Dataset entries
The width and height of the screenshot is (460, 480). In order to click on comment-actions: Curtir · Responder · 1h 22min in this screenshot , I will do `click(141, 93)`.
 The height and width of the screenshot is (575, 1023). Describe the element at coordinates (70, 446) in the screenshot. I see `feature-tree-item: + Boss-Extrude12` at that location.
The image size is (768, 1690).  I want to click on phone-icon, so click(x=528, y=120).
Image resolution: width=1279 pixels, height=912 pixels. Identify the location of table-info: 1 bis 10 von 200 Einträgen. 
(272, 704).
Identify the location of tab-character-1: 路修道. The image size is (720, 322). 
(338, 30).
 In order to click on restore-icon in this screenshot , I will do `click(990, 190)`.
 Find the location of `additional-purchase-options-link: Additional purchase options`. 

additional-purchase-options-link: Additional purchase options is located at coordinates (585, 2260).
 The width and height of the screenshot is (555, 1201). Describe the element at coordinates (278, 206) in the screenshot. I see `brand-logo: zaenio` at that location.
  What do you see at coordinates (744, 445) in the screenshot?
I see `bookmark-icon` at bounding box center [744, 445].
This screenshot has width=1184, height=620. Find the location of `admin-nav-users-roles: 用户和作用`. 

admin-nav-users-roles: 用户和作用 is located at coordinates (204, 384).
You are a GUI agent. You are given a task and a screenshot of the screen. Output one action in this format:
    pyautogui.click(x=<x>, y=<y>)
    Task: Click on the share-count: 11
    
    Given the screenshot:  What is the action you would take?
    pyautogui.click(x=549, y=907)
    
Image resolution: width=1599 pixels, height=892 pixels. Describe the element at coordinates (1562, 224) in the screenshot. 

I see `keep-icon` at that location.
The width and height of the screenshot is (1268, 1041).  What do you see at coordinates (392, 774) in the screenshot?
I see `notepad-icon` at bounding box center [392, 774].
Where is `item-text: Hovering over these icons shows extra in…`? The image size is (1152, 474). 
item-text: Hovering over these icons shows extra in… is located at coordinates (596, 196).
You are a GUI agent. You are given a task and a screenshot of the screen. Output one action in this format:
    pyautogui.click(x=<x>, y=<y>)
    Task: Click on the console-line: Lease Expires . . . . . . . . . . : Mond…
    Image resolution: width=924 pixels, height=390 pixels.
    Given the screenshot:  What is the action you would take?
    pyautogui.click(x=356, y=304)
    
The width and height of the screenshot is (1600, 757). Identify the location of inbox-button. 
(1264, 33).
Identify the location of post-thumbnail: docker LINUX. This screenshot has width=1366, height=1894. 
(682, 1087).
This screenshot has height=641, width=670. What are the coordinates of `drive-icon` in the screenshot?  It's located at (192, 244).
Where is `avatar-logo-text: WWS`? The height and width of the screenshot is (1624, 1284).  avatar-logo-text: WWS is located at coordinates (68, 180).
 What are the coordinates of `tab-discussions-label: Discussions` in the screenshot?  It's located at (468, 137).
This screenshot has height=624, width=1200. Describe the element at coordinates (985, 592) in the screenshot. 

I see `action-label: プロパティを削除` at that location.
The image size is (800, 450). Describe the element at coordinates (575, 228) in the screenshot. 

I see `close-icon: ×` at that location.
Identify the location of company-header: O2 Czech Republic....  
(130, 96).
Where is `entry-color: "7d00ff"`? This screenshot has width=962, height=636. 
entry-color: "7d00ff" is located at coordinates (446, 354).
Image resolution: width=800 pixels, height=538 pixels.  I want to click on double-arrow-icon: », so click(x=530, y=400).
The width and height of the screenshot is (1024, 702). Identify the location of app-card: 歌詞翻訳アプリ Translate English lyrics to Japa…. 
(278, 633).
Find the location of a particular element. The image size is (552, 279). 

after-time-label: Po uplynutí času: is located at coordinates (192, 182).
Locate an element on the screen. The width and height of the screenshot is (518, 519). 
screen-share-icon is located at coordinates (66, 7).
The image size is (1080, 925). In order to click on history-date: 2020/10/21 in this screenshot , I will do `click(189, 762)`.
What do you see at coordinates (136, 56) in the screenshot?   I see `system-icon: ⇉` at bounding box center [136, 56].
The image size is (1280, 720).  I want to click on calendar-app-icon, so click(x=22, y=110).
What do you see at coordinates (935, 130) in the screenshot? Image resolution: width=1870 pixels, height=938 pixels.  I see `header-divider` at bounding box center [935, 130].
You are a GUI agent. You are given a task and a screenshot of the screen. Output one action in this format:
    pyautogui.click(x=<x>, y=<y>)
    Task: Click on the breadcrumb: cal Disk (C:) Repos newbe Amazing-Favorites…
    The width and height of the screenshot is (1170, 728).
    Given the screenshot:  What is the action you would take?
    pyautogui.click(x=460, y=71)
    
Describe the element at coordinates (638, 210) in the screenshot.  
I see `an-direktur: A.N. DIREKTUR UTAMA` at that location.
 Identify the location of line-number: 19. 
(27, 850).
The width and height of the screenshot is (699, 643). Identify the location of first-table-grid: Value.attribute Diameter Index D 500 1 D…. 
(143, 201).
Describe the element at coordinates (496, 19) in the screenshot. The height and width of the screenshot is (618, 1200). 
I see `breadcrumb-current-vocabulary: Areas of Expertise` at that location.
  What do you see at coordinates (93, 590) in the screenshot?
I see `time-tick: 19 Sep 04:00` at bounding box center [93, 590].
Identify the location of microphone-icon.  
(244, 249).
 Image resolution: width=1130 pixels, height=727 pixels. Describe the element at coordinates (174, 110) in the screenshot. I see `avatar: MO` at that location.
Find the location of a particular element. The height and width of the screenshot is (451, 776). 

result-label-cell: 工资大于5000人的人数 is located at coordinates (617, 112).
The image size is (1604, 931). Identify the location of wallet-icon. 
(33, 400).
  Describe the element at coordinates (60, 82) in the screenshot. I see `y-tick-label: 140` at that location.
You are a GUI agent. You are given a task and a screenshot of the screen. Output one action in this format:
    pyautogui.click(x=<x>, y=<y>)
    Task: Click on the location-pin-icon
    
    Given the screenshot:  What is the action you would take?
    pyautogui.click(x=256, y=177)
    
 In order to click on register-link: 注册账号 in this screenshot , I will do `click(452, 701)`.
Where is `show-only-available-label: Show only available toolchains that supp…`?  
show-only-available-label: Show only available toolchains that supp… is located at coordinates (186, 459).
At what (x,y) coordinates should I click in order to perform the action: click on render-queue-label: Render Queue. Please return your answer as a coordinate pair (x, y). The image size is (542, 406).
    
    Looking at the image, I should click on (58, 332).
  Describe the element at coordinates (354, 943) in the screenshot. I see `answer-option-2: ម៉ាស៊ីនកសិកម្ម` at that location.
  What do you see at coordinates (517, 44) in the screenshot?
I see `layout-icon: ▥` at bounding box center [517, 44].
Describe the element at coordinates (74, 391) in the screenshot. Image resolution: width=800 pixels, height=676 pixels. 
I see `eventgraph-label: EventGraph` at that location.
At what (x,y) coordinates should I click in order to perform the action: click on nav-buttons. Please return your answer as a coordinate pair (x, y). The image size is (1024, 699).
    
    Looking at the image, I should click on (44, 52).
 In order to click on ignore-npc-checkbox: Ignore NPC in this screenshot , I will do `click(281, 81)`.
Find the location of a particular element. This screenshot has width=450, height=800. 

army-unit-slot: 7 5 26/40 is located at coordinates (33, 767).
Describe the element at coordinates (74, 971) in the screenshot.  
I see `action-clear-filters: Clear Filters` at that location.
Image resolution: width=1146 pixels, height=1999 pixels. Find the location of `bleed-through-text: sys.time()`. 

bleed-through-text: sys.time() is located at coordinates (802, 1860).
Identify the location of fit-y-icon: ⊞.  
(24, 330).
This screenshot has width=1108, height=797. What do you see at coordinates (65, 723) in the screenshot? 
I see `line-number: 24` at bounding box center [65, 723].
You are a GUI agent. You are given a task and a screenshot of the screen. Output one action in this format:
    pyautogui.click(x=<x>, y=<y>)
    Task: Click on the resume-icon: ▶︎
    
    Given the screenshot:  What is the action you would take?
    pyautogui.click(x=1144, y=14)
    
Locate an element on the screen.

• [Instructions for the task]
Please retype the items from the line containing "This screenshot has width=1184, height=620." up to and including the line containing "pyautogui.click(x=549, y=907)", without changing anything.

• [Result of the exercise]
This screenshot has width=1184, height=620. Find the location of `admin-nav-users-roles: 用户和作用`. 

admin-nav-users-roles: 用户和作用 is located at coordinates (204, 384).
You are a GUI agent. You are given a task and a screenshot of the screen. Output one action in this format:
    pyautogui.click(x=<x>, y=<y>)
    Task: Click on the share-count: 11
    
    Given the screenshot:  What is the action you would take?
    pyautogui.click(x=549, y=907)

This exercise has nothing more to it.